The film tells the story of a bright sixteen year old who asks the big questions, as he stares at the brilliant stars in the quiet Karoo night sky through the lens of his own bedroom window at his Ouma's modest Karoo farm house. On the plateau nearby, just outside the small town of Sutherland, astrophysicists look at the same stars though the complex eye of SALT (the Southern African Large Telescope). 'We are all made of stars, you know', Elvirdo's grandma would tell him.

Preview the film 'My Room at the centre of the Universe' here:

'Stars are the only elemental factories we know of in the universe. And therefore we can say that every atom we are made of was made inside a burning star', Elvirdo is told by Cosmologist Dr Carolina Ödman Govender, when he quotes Ouma's words to her. Carolina is one of several researchers he comes across when he goes for walks in the veld near the South African Astronomical Observatory. Whether these interesting people are astrophysicists, archaeologists or the occasional visual artist, Elvirdo notices that they all have one thing in common: they approach the Karoo earth and its sky with intent and sensitive observation. He asks them his burning questions... and their answers lead him to more.
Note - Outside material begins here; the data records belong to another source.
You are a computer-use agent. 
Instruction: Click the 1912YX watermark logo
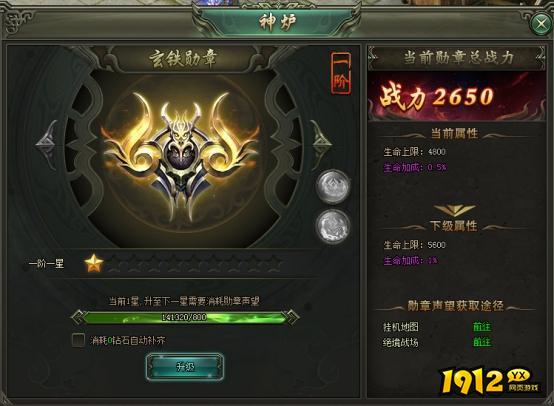[490, 381]
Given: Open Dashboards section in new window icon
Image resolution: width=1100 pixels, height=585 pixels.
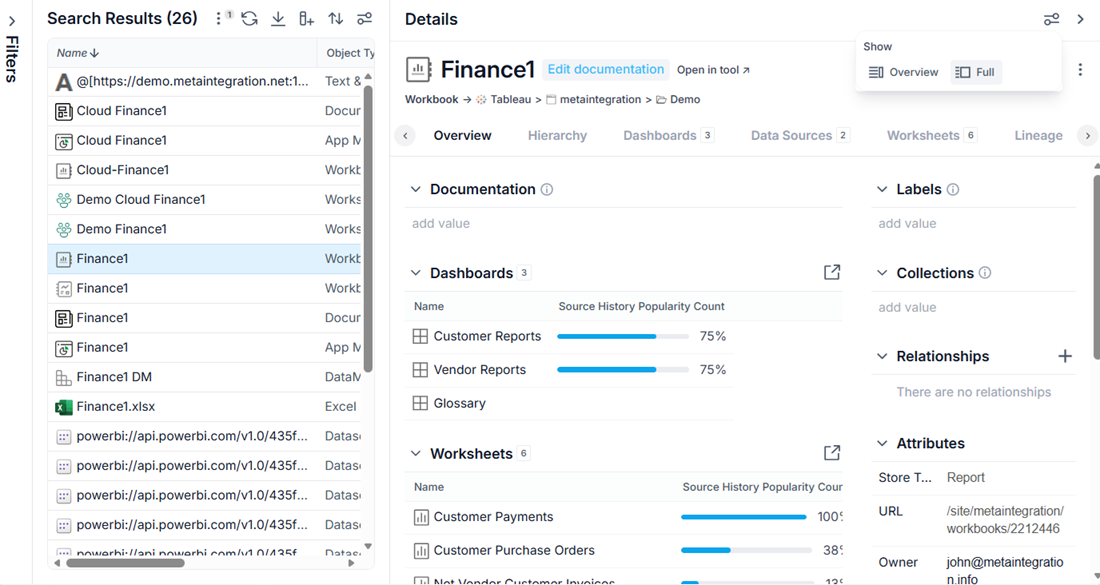Looking at the screenshot, I should coord(832,272).
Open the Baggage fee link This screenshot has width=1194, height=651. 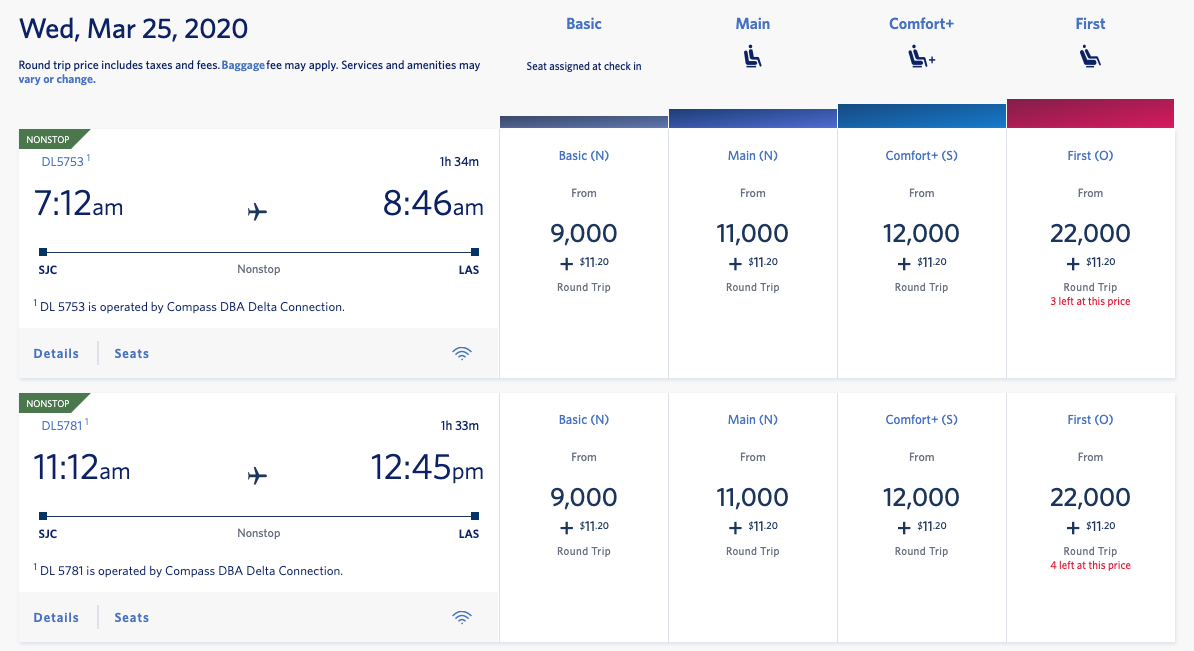point(243,65)
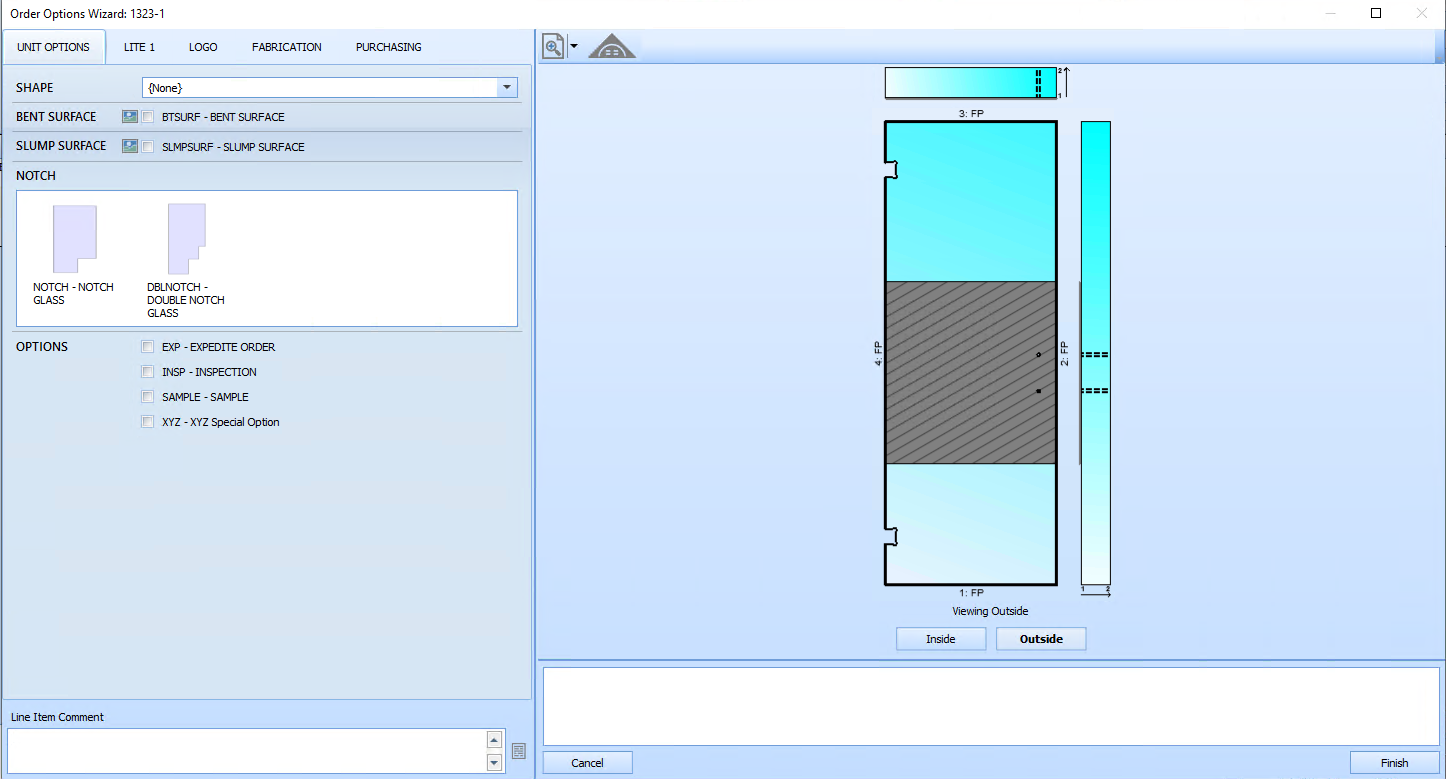The image size is (1446, 779).
Task: Toggle the BTSURF - BENT SURFACE checkbox
Action: pos(148,116)
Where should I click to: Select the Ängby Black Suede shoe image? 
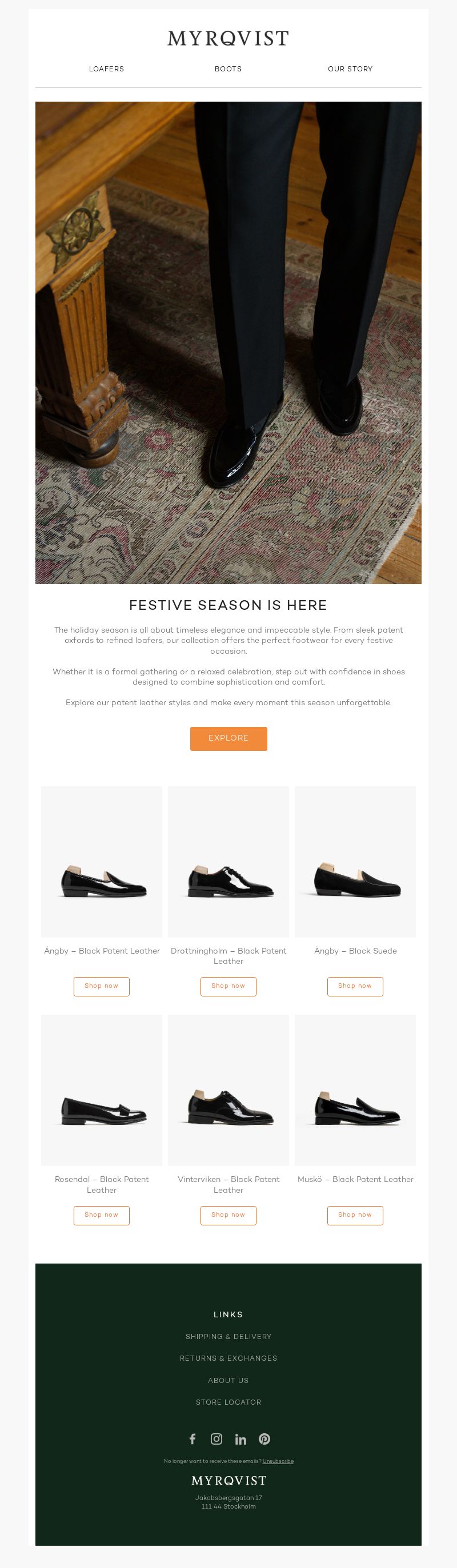(x=355, y=861)
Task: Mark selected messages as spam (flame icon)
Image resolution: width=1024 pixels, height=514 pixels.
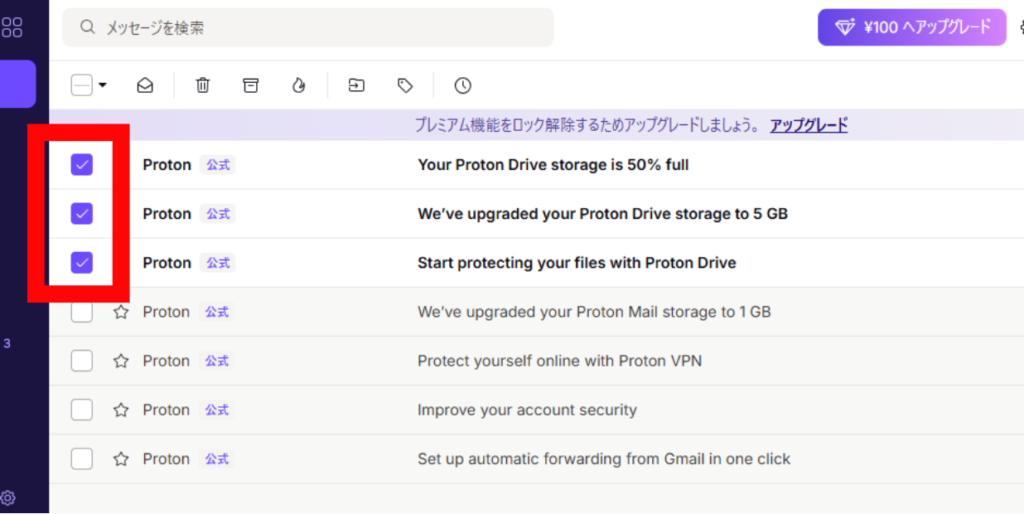Action: (298, 86)
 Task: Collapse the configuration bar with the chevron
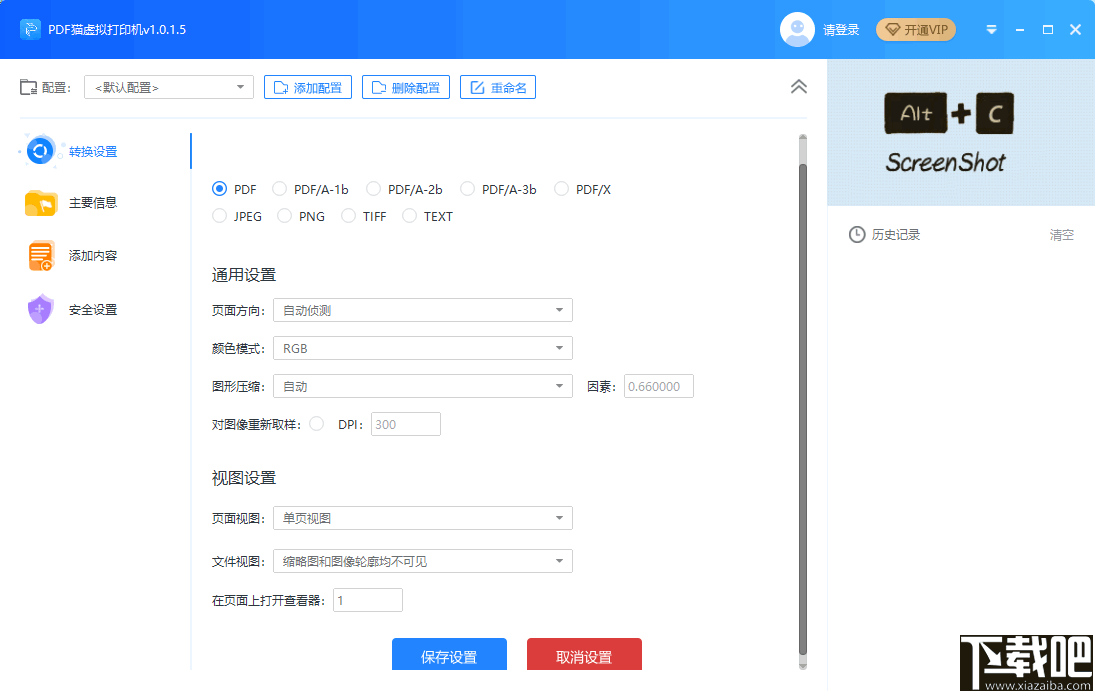(798, 87)
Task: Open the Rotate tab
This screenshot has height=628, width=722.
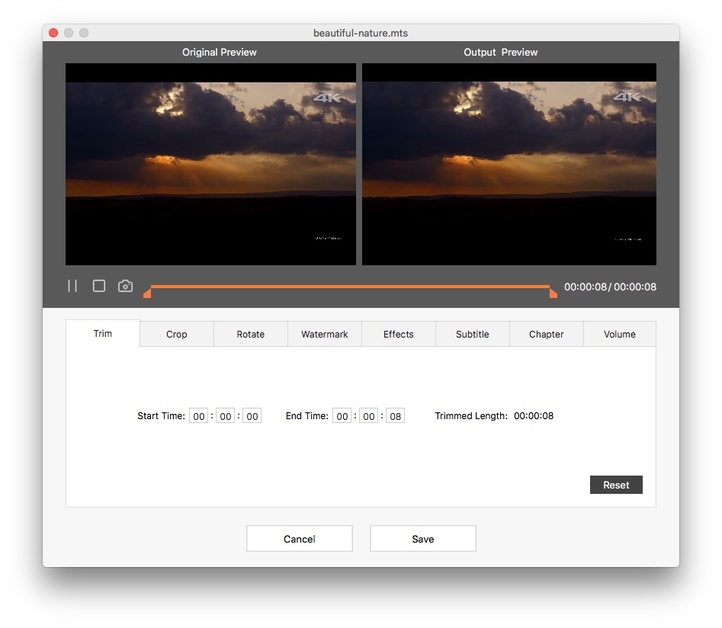Action: pyautogui.click(x=251, y=334)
'My Room at the Centre of the Universe' is also the title Elvirdo gives his personal research journal, now that he has grown up and moved away. He is a teacher now and started this journal when he was travelling back to Sutherland, once, to do some professional research. Since his boyhood years here he has travelled a great deal and read widely on cutting edge science and contemporary art, on traditional African cosmologies, on archaeology, geology and poetry from this arid area. His journal, richly illustrated with photographs, newspaper clippings and his drawings, is all about his own observation and knowledge making over many years. He has found many answers and yet more questions. Mature reflection has led him to integrating strands of evidence from a range of disciplines. Yet most often his thinking leads him back to the questions he posed as a teenager, under these brilliant stars. Maybe one could teach more effectively by integrating subjects like Science, History, Visual Arts and language?

He remembers the conversation he had here with contemporary artist Willem Boshoff, whom he came across in the veld near SAAO carefully photographing the smallest details of the most ordinary things. They talked about really looking. Artists Marcus Neustetter and Bronwyn Lace helped him make his own artworks, He knew them well from the many artworks they had made here in Sutherland, drawing his community into a new way of thinking about their place. Elvirdo's room now became a thinking-space for creative scientific enquiry; almost like the inner space of his own mind, an idea he would hear the artist William Kentridge talk about, many years later. At Carnarvon Dr Nadeem Oozeer, an Operations and Commissioning scientist at the exciting international Square Kilometre Array radio astronomy project told him: 'The SKA aims to probe the cosmos to the edge of the observable universe'. Elvirdo's questions are all about origins, also his own, through the ancient KhoeSan ancestry of this landscape. They, he discovers, were genetically unique, their genome including the oldest distinct lineage of modern humans! Ouma knew many of the old people's stories. About the sun cutting away at the moon, and how it would come back to life again and again. About the stars being the hearts of healers who had died. He heard about the /Xam San (or Bushmen) who lived around here for centuries as hunter-gatherers before the Cape Colony's Trekboers came. He has heard since that some of the Karretjiemense you see beside the highway today still carry the DNA of the /Xam and some of our oldest human ancestors. There is no limit, it seems, to how far you can see from home, if you really look.